From a maintenance, repair, and overhaul (MRO) engineering perspective, the removal and reapplication of Thermal Barrier Coatings (TBCs) is a standard, well-established practice that is essential for the economic life extension of high-value turbine components. When performed with controlled, validated processes, this can be accomplished without harming the underlying superalloy base part, restoring the component to a like-new or service-worthy condition.

TBC Removal Processes and Damage Control

The key to successful removal is selecting a method that aggressively strips the ceramic and bond coats without attacking or altering the microstructure of the substrate.

1. Chemical Stripping

This is the most common and preferred method for removing the ceramic YSZ top coat and the metallic bond coat.

• Process: Components are immersed in heated, agitated chemical baths (e.g., hot alkaline solutions or specific acids). These solutions are formulated to dissolve the TBC system while having a negligible etching effect on nickel- or cobalt-based superalloys.

• Damage Control: The process is highly controlled. The chemistry, temperature, and immersion time are strictly regulated to prevent intergranular attack, pitting, or hydrogen embrittlement of the base material. Post-strip inspections, including fluorescent penetrant inspection (FPI), are mandatory to verify the integrity of the substrate.

2. Mechanical Stripping

Used selectively, often following chemical stripping to remove tenacious residues.

• Process: Techniques include grit blasting with soft media (like crushed walnut shells or plastic beads) or high-pressure water jetting.

• Damage Control: Avoidance of hard media (like alumina) is critical, as it can plastically deform the surface, induce residual stresses, or create micro-notches that become future crack initiation sites. The goal is to abrade the coating without peening or cutting the substrate.

Critical Post-Strip Inspection and Assessment

After coating removal, the part is not automatically ready for recoating. It undergoes a rigorous inspection to determine if the base part is still viable.

1. Dimensional Inspection: The part is measured to ensure it still conforms to engineering drawings and that the stripping process has not caused significant dimensional loss.

2. Surface and Subsurface Inspection:

   • Visual and FPI: To detect any surface cracks, pitting, or corrosion that may have been hidden by the coating.

   • Metallographic Analysis: Cross-sections may be taken from sample or sacrificial areas to check for subsurface microstructural damage, such as recrystallization or grain growth from previous service.

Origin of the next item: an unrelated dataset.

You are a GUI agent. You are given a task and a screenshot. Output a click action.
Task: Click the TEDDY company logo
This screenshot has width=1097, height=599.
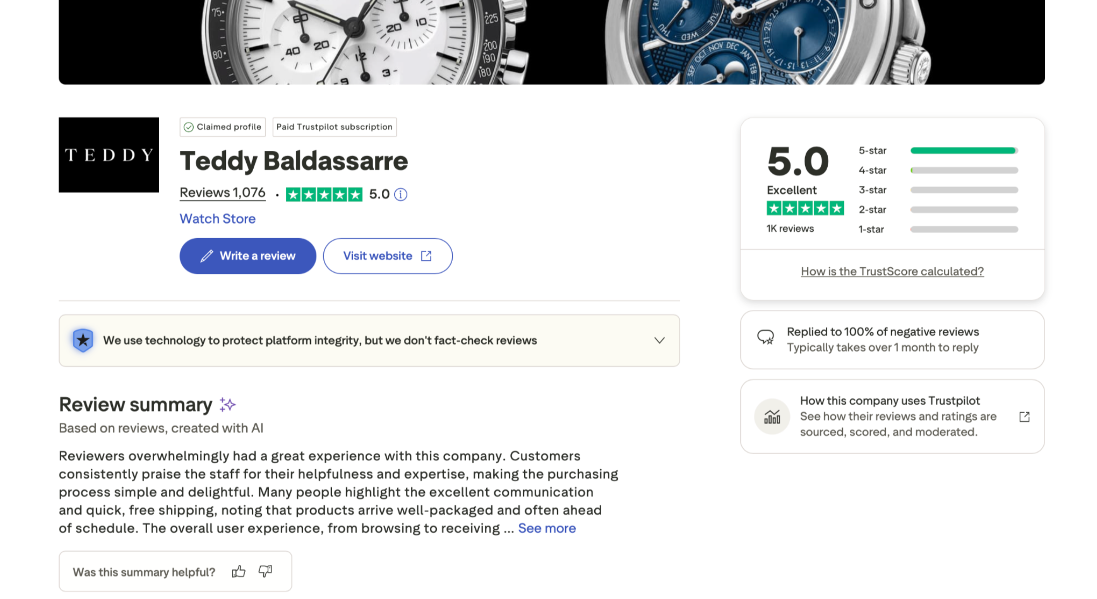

3. Assessment for Refurbishment: If damage is found, the part may require additional refurbishment steps before recoating, such as:

   • Welding Repair: To build up worn or damaged areas.

   • Heat Treatment: To restore the substrate's mechanical properties, crucial for components made from alloys like Inconel 718.

   • Re-machining: To restore critical dimensions and surface finishes via CNC machining.

Reapplication and Quality Assurance

Once the base part is certified as sound, the recoating process begins anew, following the same rigorous surface preparation and coating application standards as a new part.

• Surface Re-preparation: The stripped part undergoes a full surface preparation cycle—degreasing, grit blasting, and chemical cleaning—to ensure perfect adhesion for the new bond coat.

• Renewed Coating Application: A new bond coat and YSZ top coat are applied under controlled conditions, often by providers with NADCAP accreditation, ensuring the process meets the highest aerospace quality standards.

• Final Validation: The newly coated component undergoes final inspection for coating thickness, adhesion, and absence of defects before being cleared for service.

Engineering Considerations and Limitations

1. Number of Cycles: While components can undergo multiple strip/coat cycles, there is a practical limit. Each thermal cycle in service and each refurbishment step consumes the base metal's "life,” and eventually, the part may no longer meet the original material property specifications.

2. Economic Viability: The decision to refurbish is an economic one, balancing the cost of stripping, inspection, potential repair, and recoating against the price of a new replacement part.

3. Performance of Recoated Parts: A properly refurbished part with a new TBC system is considered fully qualified for service. The performance and lifespan of the new coating are expected to be equivalent to the original, provided the underlying substrate is sound.